• Task description
Beginning with the line where "Where should I click to: Follow" appears, restate the lines word for word through the last one in the listing.

■ ■ ■ ■ ■

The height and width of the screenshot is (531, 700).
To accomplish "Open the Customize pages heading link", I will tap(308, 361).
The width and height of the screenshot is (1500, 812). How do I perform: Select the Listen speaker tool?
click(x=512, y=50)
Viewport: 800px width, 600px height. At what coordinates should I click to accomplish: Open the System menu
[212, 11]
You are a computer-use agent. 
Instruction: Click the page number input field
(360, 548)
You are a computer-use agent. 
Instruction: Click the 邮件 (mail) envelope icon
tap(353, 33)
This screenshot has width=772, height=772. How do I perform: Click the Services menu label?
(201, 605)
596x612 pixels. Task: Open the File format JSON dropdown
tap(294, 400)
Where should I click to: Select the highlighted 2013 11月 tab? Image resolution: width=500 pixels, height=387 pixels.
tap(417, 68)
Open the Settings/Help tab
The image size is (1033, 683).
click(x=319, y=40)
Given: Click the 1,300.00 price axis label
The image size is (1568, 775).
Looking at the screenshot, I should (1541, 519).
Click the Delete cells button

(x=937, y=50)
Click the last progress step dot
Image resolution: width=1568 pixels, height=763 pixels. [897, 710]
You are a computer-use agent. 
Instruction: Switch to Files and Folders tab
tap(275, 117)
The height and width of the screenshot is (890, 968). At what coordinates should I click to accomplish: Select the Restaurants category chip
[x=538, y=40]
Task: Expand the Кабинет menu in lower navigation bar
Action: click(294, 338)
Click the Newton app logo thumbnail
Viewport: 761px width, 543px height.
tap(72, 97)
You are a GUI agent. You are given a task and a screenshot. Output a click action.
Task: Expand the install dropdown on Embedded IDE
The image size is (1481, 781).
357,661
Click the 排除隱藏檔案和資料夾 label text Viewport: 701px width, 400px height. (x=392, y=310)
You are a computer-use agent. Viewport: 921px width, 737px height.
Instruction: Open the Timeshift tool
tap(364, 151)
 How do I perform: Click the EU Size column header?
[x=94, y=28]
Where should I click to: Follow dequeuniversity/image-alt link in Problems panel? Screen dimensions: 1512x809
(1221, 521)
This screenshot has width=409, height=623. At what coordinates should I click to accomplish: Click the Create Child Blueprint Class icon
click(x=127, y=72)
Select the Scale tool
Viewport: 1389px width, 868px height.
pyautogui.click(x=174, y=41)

■ ■ ■ ■ ■

• Exercise output
Where should I click to: Follow dequeuniversity/image-alt link in Problems panel? Screen dimensions: 1512x809
(1221, 521)
This screenshot has width=409, height=623. At what coordinates should I click to accomplish: Click the Create Child Blueprint Class icon
click(x=127, y=72)
Select the Scale tool
Viewport: 1389px width, 868px height.
pyautogui.click(x=174, y=41)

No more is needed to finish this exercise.